Checklist Before Scaling Contracts
Last verified: 2026-05-30 PDT
A checklist before scaling contracts protects traders from confusing account permission with account readiness. Just because a platform allows more contracts does not mean the plan can handle them.
This Bucko Library page is educational and framework-based. It does not tell any trader what to trade, which firm to choose, or how to size a live position. Use it as a review structure, then verify current contract specs, firm rules, fees, and payout requirements from official sources before relying on them.
The simple concept
Scaling is not a reward for feeling confident. Scaling is a risk change. Before adding contracts, the trader should prove that the current size is controlled, reviewed, and survivable inside the drawdown rules.
The five checks
Check drawdown buffer, personal daily stop, average stop distance, recent rule breaks, and sample size.
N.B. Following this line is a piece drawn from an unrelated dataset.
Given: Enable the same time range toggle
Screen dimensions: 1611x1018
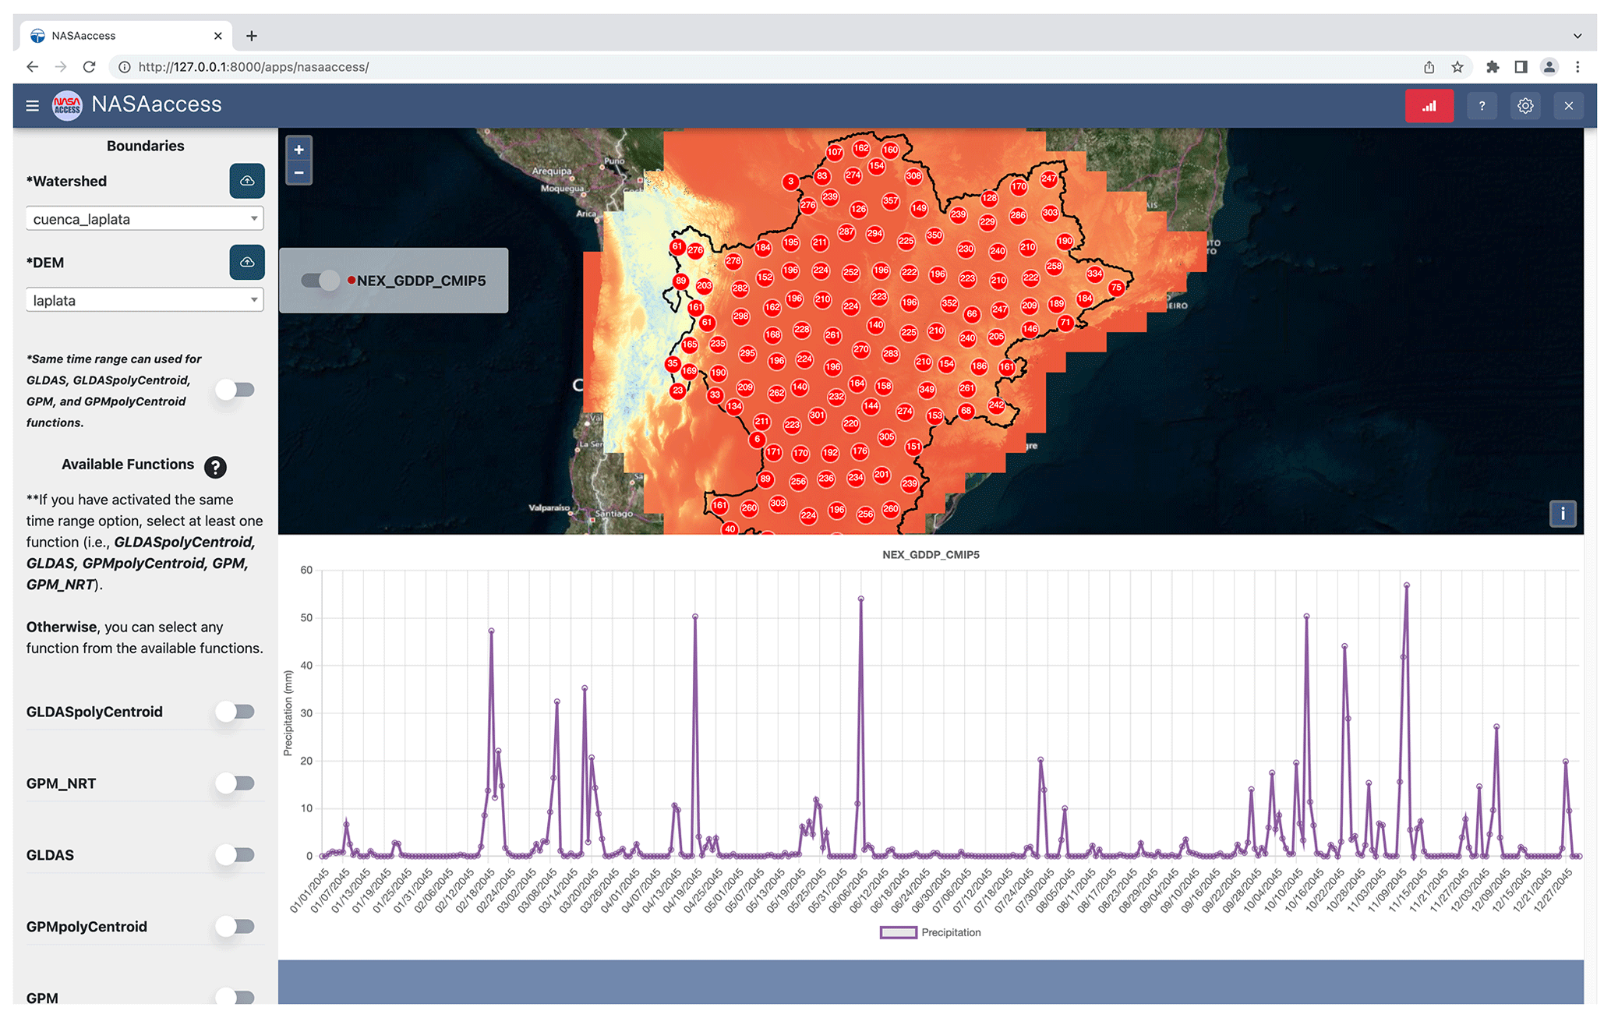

If the trader has not logged enough clean trades at the current size, scaling adds noise instead of information.
The math check
If one contract risks $120 with the planned stop, two contracts risk $240. That is not only double the loss. It is double the emotional pressure and double the drawdown impact. The trader should calculate the new risk as a percentage of remaining drawdown room, not headline account size.
The scale-down rule
Every scale-up needs a scale-down rule before it happens. Example: after two rule breaks, one max daily stop hit, or a defined drawdown reduction, return to the prior size. Without a scale-down rule, the trader often keeps oversized risk after the data changes.
Bucko workflow
Bucko can support scaling checklists, position-size notes, guardrail alerts, and trade review fields. The goal is educational accountability: trader-defined controls, daily caps, and an audit trail before size increases.